* Extract provided *
Preview

Preview Feature — This feature is currently in preview and under active development. APIs and functionality may change. We recommend testing thoroughly before using in production.

Agent Resilience

Build reliable AI agents by leveraging Ductape's existing resilience infrastructure. Agents can use product-level healthchecks, quotas, and fallbacks to create production-ready agents that gracefully handle failures, distribute load across providers, and maintain high availability.

Overview

Agent resilience in Ductape works by referencing existing resilience configurations defined at the product level:

Pattern	Purpose	Use Case
Healthchecks	Monitor provider availability	Detect outages, track latency
Quotas	Weighted load distribution	Balance traffic across providers
Fallbacks	Sequential failover	Automatic failover on errors

Important

Agents do not define their own healthchecks, quotas, or fallbacks. Instead, they reference configurations that already exist at the product level. This ensures consistency across your entire product and avoids duplication.

* Information supplied *
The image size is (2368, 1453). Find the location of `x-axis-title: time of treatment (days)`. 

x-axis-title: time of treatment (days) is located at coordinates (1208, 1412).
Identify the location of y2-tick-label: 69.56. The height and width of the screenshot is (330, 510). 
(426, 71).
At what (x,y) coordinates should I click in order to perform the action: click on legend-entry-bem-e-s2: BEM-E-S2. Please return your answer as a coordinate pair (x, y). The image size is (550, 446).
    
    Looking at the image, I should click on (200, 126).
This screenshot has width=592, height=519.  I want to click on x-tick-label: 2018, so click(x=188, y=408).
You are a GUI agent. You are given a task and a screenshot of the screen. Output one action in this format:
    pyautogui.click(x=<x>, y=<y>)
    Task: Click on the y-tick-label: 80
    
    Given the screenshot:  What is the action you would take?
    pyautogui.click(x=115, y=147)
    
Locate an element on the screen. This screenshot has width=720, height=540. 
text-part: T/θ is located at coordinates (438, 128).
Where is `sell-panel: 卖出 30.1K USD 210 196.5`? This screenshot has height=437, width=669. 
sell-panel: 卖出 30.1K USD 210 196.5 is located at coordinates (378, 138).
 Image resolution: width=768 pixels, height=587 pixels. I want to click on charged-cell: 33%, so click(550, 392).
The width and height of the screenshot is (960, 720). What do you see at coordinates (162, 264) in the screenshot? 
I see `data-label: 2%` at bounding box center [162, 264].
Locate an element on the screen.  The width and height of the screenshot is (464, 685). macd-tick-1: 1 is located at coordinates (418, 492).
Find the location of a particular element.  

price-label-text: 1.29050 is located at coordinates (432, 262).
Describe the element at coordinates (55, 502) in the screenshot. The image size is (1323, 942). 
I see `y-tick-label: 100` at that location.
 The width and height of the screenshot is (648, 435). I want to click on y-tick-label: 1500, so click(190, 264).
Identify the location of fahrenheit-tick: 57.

* Work request A *
According to the agent resilience page, at what level are the resilience configurations that agents reference defined?
* Work request B *
Which resilience patterns does the agent resilience page list in its table?
The lines have nothing to do with the agent resilience page.

* Written response A *
At the product level.

* Written response B *
Healthchecks, Quotas, Fallbacks